┌──

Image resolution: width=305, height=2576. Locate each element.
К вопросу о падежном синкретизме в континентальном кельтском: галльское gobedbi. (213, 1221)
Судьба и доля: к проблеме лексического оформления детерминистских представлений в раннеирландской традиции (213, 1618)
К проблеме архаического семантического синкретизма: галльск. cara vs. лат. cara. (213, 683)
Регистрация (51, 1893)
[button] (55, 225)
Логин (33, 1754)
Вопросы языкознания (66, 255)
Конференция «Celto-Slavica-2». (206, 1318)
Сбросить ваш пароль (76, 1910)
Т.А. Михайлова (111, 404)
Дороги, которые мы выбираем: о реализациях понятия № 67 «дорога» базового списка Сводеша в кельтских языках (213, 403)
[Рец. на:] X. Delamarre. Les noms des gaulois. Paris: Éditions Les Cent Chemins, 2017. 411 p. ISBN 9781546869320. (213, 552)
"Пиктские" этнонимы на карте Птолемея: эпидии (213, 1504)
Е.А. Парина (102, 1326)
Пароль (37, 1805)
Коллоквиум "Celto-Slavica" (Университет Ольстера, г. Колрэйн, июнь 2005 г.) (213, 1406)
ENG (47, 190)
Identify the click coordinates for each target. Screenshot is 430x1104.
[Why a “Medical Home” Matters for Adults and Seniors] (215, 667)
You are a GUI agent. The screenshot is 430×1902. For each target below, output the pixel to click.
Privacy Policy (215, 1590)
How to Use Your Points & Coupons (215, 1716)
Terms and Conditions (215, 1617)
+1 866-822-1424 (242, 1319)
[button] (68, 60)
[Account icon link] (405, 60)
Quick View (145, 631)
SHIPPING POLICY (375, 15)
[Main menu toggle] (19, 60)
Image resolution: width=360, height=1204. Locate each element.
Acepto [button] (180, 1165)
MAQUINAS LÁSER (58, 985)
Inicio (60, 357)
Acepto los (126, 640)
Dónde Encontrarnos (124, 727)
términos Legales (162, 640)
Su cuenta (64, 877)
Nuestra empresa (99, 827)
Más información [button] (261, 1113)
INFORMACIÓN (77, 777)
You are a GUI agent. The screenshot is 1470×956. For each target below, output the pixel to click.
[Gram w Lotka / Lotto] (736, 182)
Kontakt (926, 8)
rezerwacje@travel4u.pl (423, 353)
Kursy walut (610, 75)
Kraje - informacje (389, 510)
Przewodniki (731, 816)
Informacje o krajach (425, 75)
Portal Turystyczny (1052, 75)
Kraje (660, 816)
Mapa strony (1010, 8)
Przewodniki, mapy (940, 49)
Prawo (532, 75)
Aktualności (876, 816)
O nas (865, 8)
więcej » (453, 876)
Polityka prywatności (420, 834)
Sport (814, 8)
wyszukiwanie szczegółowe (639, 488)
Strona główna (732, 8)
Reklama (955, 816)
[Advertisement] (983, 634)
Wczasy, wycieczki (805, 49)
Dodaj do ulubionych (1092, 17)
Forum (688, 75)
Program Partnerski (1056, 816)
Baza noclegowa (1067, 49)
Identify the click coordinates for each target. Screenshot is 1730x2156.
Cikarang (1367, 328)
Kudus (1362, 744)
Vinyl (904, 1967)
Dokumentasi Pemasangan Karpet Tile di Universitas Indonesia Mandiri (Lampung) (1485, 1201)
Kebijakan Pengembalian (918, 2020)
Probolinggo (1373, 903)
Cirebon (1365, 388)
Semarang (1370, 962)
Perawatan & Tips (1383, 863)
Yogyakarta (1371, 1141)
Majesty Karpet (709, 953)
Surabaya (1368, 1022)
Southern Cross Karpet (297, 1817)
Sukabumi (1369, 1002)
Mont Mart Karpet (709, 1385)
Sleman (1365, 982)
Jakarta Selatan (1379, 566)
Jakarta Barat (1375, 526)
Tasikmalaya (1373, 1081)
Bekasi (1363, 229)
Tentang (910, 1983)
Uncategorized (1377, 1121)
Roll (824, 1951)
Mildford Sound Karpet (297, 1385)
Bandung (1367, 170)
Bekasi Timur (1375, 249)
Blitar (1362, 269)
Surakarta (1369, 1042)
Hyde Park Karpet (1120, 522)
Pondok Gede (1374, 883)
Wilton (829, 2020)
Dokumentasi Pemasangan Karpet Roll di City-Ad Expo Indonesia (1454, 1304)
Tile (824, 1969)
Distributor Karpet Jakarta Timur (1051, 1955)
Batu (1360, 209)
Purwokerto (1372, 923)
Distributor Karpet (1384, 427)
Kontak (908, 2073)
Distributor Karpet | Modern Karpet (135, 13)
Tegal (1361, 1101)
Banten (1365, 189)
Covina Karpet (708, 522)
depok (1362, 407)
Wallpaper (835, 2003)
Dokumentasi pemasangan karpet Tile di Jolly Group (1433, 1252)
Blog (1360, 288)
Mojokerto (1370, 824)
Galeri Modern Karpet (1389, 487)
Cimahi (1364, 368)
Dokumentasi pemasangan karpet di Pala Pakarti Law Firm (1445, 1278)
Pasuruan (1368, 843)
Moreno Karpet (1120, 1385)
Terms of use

└──

Where the line holding "эпидии (213, 1504)" appears in the listing above, start reproducing exactly, and end with the line holding "Screenshot is 430x1104.".

(RESPONSE BOX)
"Пиктские" этнонимы на карте Птолемея: эпидии (213, 1504)
Е.А. Парина (102, 1326)
Пароль (37, 1805)
Коллоквиум "Celto-Slavica" (Университет Ольстера, г. Колрэйн, июнь 2005 г.) (213, 1406)
ENG (47, 190)
Identify the click coordinates for each target. Screenshot is 430x1104.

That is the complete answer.